The question must be arising in your mind that when it was not a VIP culture till the 1970s, how did it flourish? Former Cabinet secretary V Balachandran had mentioned in one of his articles that it was first started by the police department. Police vehicles started sporting stars and flags. After that, the officials sitting in the secretariat felt why they should stay behind? They gradually changed the rules and coloured lights were fixed atop the cars, the fact that no one had any need for them notwithstanding. To silence the leaders in power, similar arrangements were made for them too. As the market of lights flourished, these coloured beacons became status symbols. This was how the leaders and officials got detached from the common man!
I’ll tell you an instance. My ‘Babuji’ freedom fighter Jawaharlal Darda was being sworn-in in the Maharashtra cabinet. Ministers were given car with red beacon and siren. A minister was upset that his light was not flashing properly. He immediately went to the market and brought a new beacon and a loud siren and put it on his car.
You will be surprised to know that the colour lights atop cars everywhere in the world are for emergency vehicles only. India is probably the only country where cars sport so many types of lights or beacons without any emergency. Everyone here wants to be a VIP. There are different categories of security cover like X, Y or Z which politicians compete to grab.

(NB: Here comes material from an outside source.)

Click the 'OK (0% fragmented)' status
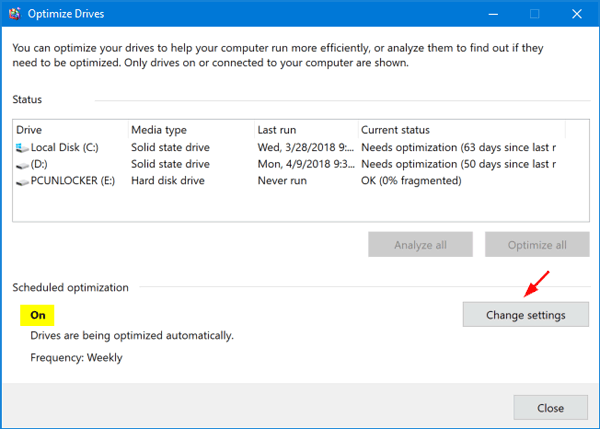 pos(411,181)
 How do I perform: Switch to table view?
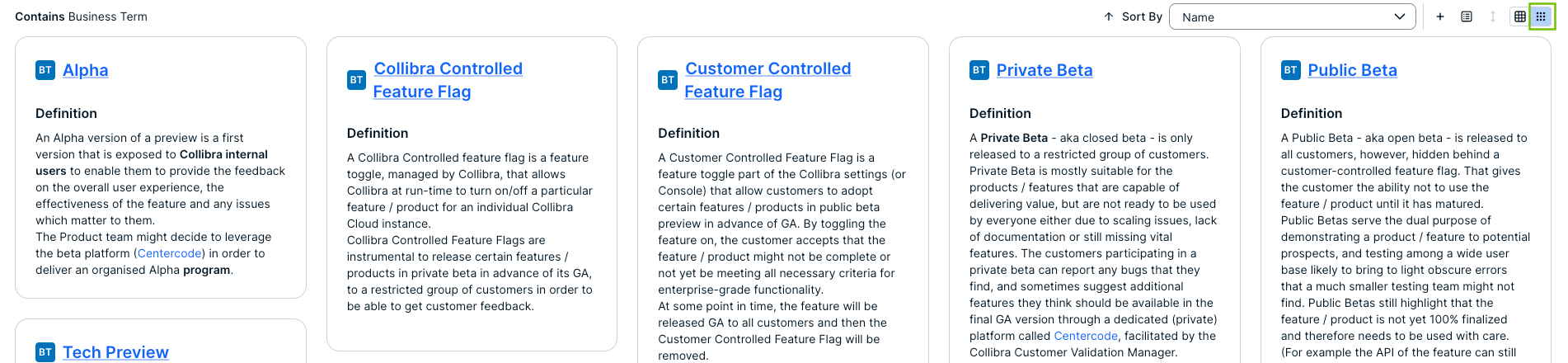point(1520,16)
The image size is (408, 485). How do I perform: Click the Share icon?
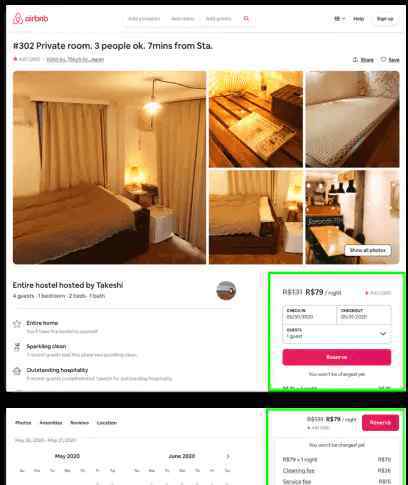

Here, if Modiji travels in the metro train, TV channels keep running the footage all day long, but do you know that Mark Rutte, the prime minister of Netherlands, one of the richest countries in the world, goes to his office from home on a bicycle. I went to China with then prime minister Narasimha Rao. The prime minister of China was also present in a program. He came by a government car but when he left, he left on a bicycle. I immediately asked him why are you leaving on a bicycle? His answer was – when necessary I came by the car. My duty is over, now I am going home on my bicycle! Will our leaders and officers present such an example?
Before I conclude…
Another citadel of Congress collapsed! The BJP has won the Latur Municipal Corporation election for the first time. Last time, the BJP did not get a single seat and this time it got 36! Congress has been defeated for the first time in 65 years. People are refusing dynastic politics. I am a born Congressman. Therefore, it is natural for me to be seriously worried. There is no harm in admitting that the present time belongs to the BJP, but what has happened to the Congress? The answer to this question must be found. What has gone wrong? Why is Congress failing to win the trust of the common man? Will Congressmen try and find answers to these questions?
I have travelled to many countries of the world. I have also been trying to understand their politics, society and power closely. Based on my experience, I can say that the kind of VIP culture India has is not found anywhere in the world. Why do our officers and leaders want to look completely different from the common man? There is the need to change this mentality.